Please output the records below, starting with the line that contains "This screenshot has" and going on through the line that contains "(808, 394).", both included. Leave the pictures out of your answer.

Source material -
===

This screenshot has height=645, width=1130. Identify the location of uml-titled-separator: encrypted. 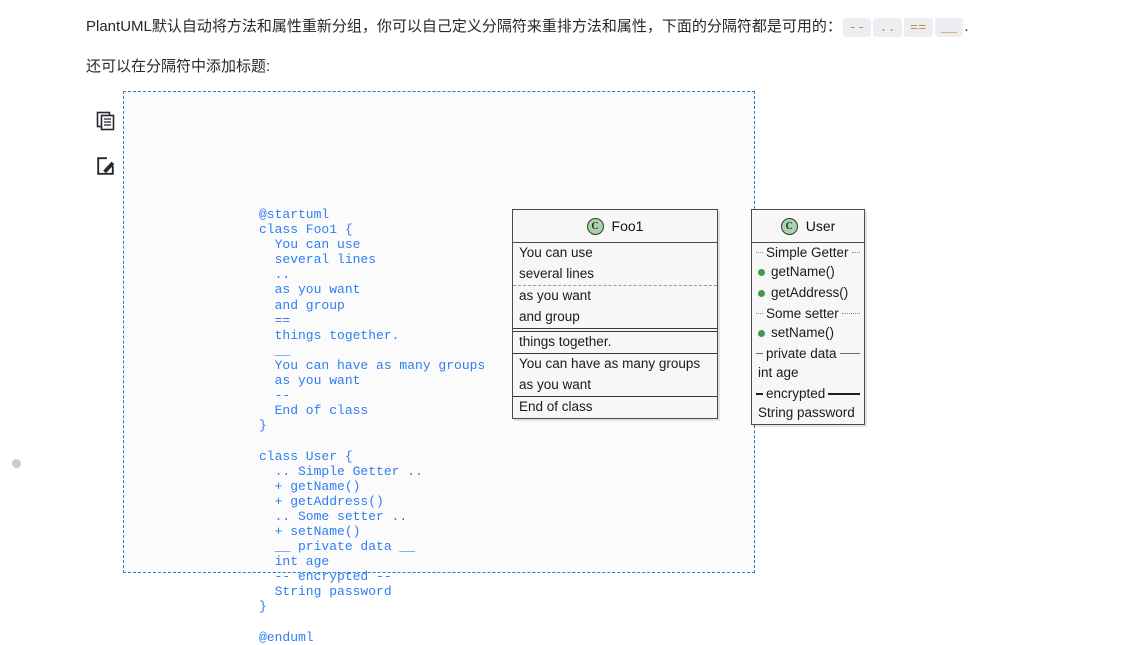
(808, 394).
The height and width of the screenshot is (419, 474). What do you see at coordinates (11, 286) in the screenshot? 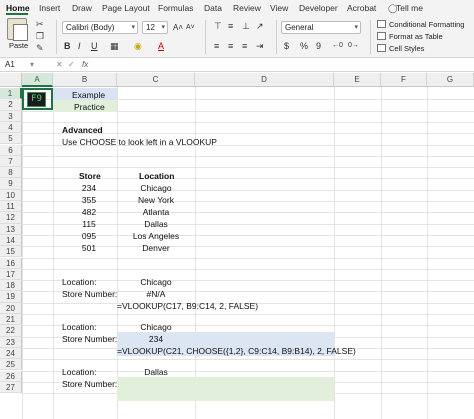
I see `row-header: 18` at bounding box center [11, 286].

===

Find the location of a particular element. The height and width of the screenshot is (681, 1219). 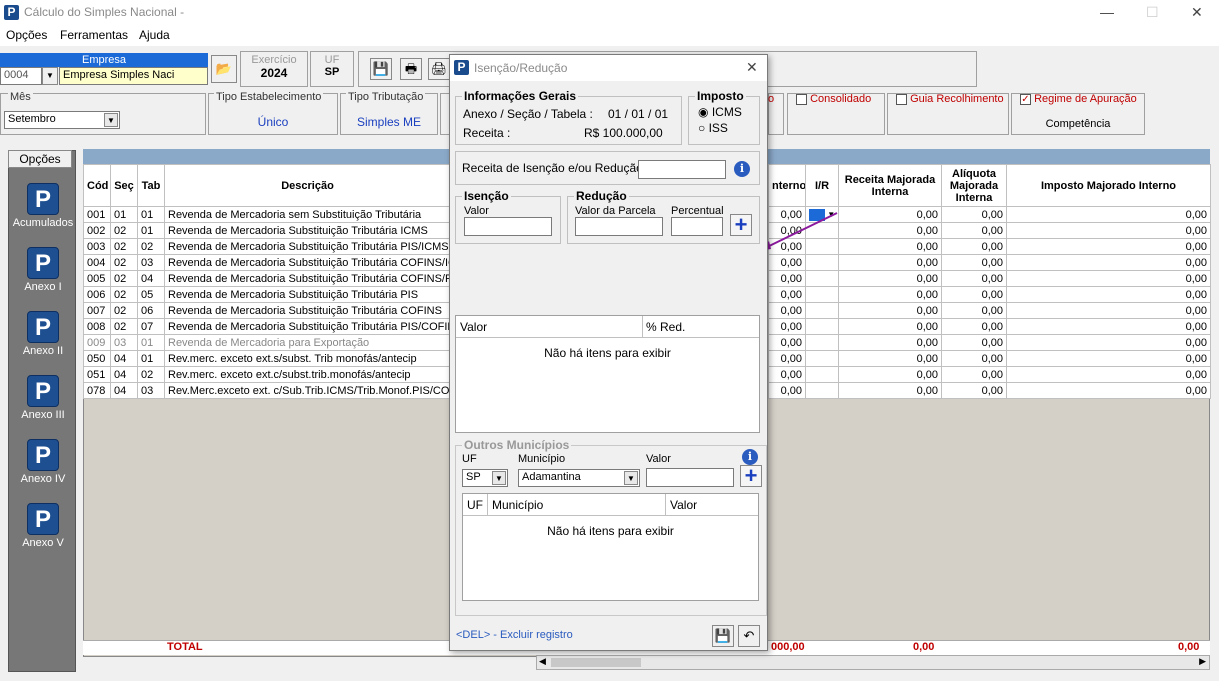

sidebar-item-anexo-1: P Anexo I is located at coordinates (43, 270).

===

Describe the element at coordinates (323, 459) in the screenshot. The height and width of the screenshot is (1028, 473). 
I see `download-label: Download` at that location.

===

Response box -
This screenshot has height=645, width=1130. Identify the location of uml-titled-separator: encrypted. 
(808, 394).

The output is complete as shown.